Отношение к нему у Филимонова было особое.
Петря Георгеску это чувствовал и очень смущался. Он никак не мог взять верный тон в общении с бригадой — то лихорадочно веселился, хохотал, пел, старался рассмешить, то вдруг мрачнел, замыкался и глядел на всех исподлобья.
— Какой нервный мальчик, — сказал о нем Травкин. — Вы уж, Александр Константинович, с ним помягче!
— Да бог с вами, Алексей Дмитрич! Я и так стараюсь с ним поменьше разговаривать, чтоб не обидеть ненароком, он ведь, как красна девица, вспыхивает маковым цветом ни с того ни с сего. И Филимонов с него глаз не спускает, вы заметили?
— В том-то и дело, что это все заметили. Оттого парень, по-моему, и нервничает. Я и сам в толк взять не могу, отчего это наш бригадир так его разглядывает. Если бы Петря девушкой был, тогда понятно, тогда б не один Филимонов, все бы глаза пялили. — Травкин рассмеялся.
— Уж это точно. С ним забавно по улице идти, — все женщины оборачиваются, — ответил Балашов.
Петря был поразительно красивый парень. Была в нем какая-то мягкость, нежность даже, но без сусальности, без сладости. Нижняя челюсть казалась даже чуточку тяжеловатой, она была бы как раз впору боксеру.
Но зато глаза смотрели задумчиво и печально — большие, серые, какие-то неврущие глаза.
Когда Балашов увидел его впервые, он поразился, как Петря похож на одного французского актера по имени Ален Делон. Санька только что посмотрел фильм «Рокко и его братья» и никак не мог отделаться от ощущения, что Петря и есть этот самый Рокко.
На что уж Филимонов был высокий, а все ж Петря был чуточку повыше, хоть и уже почти вдвое.

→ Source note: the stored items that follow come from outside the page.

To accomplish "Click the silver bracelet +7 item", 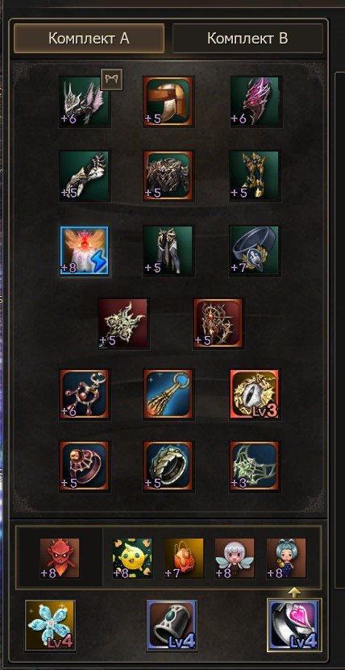I will click(256, 251).
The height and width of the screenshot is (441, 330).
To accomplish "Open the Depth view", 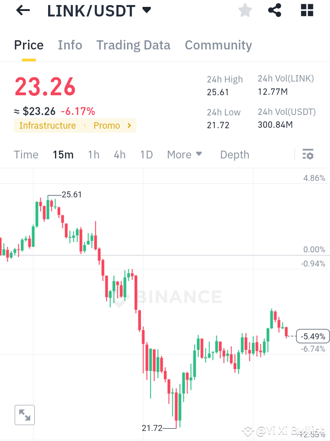I will (x=234, y=155).
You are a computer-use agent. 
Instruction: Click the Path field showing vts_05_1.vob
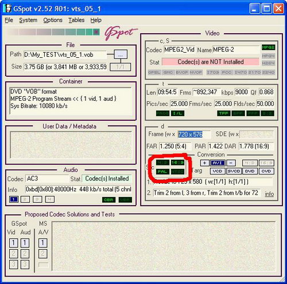pos(65,55)
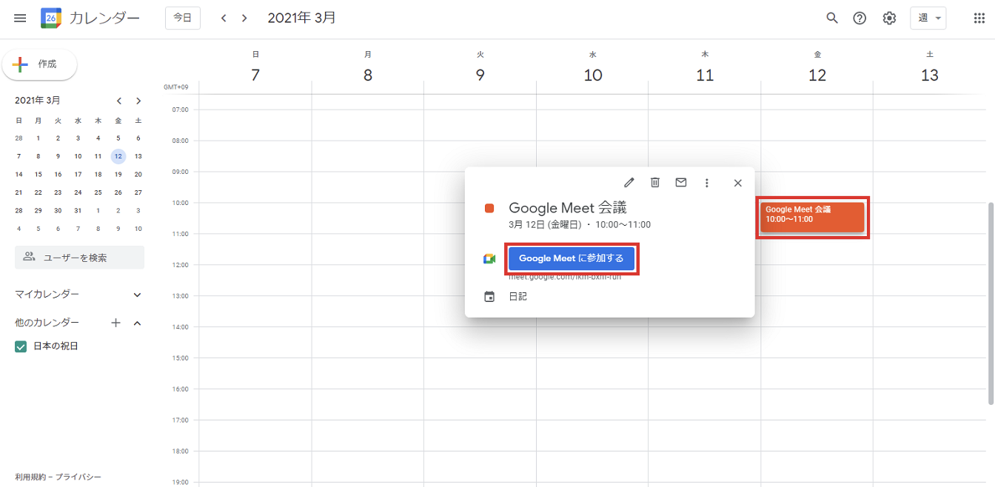Email the event guests

680,182
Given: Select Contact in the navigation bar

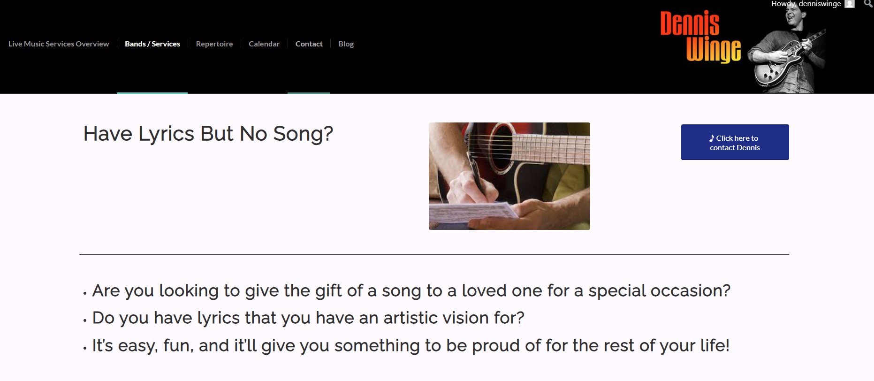Looking at the screenshot, I should click(x=309, y=44).
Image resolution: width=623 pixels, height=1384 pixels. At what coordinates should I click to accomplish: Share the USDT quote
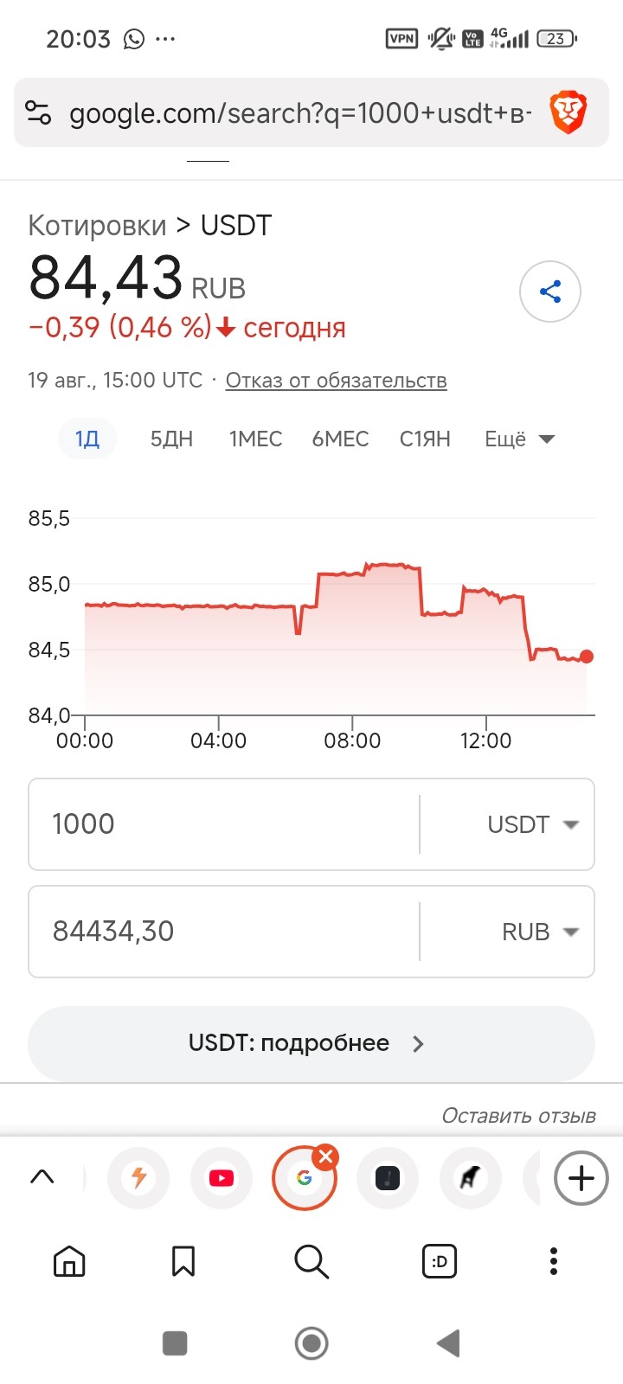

Он чуть сутулился, будто стесняясь своего роста, и оттого казалось, что наклоняется к собеседнику, особенно внимательно,слушает его.
С первых дней у Балашова сложились с ним странные настороженные отношения. Балашов догадывался, что Петря не может или не хочет чувствовать себя его подчиненным и в любую минуту готов дать отпор, отстаивая свое достоинство, если ему, Балашову, вздумается на это достоинство покуситься.
«Чудак, — усмехнулся про себя Санька, — самолюбивый чудак. А впрочем, этому, наверное, есть причины. Он так вызывающе красив, что многим, очевидно, нравится обижать его. Мало ли дураков на свете. Вот он и топорщится, как ежик».